Of course, he’s not kidding anyone, he’s really a comedian; a Christian comedian.
And this really got me thinking: why are there so many “Christian” job titles? Christian singer, Christian civil rights lawyer, Christian writer, filmmaker, etc. There are a ton of these so called consecrated jobs.
Why do people persist in doing this? Does it make your job seem that much better because you’re a Christian something or other? And why hasn’t this trickled down into every day life?
I work at a hospital and I’ve not once heard of a Christian doctor, nurse, phlebotomist, or physical therapist.
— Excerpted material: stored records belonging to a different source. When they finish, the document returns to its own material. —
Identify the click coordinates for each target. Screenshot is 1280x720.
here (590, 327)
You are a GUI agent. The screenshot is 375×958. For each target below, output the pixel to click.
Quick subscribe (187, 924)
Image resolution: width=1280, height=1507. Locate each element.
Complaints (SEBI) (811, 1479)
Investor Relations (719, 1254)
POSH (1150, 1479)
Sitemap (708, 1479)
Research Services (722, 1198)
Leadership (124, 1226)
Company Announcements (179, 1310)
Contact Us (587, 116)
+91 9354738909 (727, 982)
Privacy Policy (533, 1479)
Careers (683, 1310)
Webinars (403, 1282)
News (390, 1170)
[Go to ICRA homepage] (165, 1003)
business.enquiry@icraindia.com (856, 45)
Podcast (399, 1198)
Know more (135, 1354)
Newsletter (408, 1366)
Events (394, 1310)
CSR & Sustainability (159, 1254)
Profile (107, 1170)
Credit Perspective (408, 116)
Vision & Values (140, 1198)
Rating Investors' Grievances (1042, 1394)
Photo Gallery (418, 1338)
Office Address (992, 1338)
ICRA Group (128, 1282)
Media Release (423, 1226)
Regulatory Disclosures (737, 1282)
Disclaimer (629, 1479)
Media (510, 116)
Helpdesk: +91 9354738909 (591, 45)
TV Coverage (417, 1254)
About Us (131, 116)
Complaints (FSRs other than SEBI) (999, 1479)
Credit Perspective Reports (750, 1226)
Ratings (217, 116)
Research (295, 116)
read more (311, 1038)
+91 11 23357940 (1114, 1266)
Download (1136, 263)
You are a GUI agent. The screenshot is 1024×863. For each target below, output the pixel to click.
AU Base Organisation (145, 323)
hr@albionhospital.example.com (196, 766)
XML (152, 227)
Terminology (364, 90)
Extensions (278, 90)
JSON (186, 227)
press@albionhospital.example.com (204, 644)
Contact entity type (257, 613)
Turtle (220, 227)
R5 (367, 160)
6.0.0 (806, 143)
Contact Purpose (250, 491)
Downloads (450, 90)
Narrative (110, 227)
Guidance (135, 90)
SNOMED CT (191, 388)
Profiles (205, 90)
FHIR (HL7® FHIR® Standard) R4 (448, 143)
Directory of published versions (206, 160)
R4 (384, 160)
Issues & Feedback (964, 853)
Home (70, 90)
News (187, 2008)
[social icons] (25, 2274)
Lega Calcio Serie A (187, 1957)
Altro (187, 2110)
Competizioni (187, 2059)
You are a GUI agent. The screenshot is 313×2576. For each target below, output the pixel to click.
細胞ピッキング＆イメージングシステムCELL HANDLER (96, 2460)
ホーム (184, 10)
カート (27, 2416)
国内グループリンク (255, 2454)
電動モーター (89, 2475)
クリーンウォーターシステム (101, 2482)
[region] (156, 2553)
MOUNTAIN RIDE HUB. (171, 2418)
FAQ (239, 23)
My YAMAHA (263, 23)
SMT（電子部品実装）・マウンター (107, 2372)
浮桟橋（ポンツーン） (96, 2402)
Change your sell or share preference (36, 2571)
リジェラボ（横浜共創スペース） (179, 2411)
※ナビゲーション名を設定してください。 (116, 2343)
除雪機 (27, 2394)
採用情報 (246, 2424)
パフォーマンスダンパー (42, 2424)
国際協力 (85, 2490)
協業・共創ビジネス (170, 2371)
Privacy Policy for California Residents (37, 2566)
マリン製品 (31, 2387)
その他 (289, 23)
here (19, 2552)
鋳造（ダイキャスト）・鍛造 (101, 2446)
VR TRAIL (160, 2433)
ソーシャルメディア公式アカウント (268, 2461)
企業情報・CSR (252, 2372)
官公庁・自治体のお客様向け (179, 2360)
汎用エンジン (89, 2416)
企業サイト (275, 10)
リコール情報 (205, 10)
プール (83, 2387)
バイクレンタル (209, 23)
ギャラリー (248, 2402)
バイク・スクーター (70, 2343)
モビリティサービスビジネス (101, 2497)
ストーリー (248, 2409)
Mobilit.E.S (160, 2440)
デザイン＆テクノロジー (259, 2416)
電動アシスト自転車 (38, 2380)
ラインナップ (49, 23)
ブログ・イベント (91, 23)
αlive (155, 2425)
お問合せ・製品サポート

For that matter, I don’t go around calling myself a “Christian Optical Disk Tech”. It would be ridiculous for me to do so.
So, why do we do this? I think because people want to separate the secular from the “sacred.” A comedian is bad, but when you put Christian in front of it, it becomes something acceptable. The same thing goes for lawyers and writers.
Think about how many people deride The DaVinci Code for being poorly written, but absolutely love Left Behind. The difference? One is “Christian” and the other is blasphemous. It boggles the mind. (Which reminds me, I have a post coming comparing those two books; maybe tomorrow.)
Also, this tends to create a two-tiered Christianity. There are some people who are actively working for the Lord and there are others who just have regular jobs. As if having a Christian Clown ministry is something more pleasing to God than being the night janitor at high school.
My answer to all of this is just be yourself. Forget about being a Christian comedian, just be a comedian. Tell jokes and make people laugh. Write books; if they happen to be about Christ, fine, but just be a writer.
Stop trying to make your job sound holy because you do it “in the name of Christ.” If you aren’t a pastor, then your job probably isn’t hallowed, but your life is. Unless you’re a homemaker, raising kids; that’s the holiest job of all.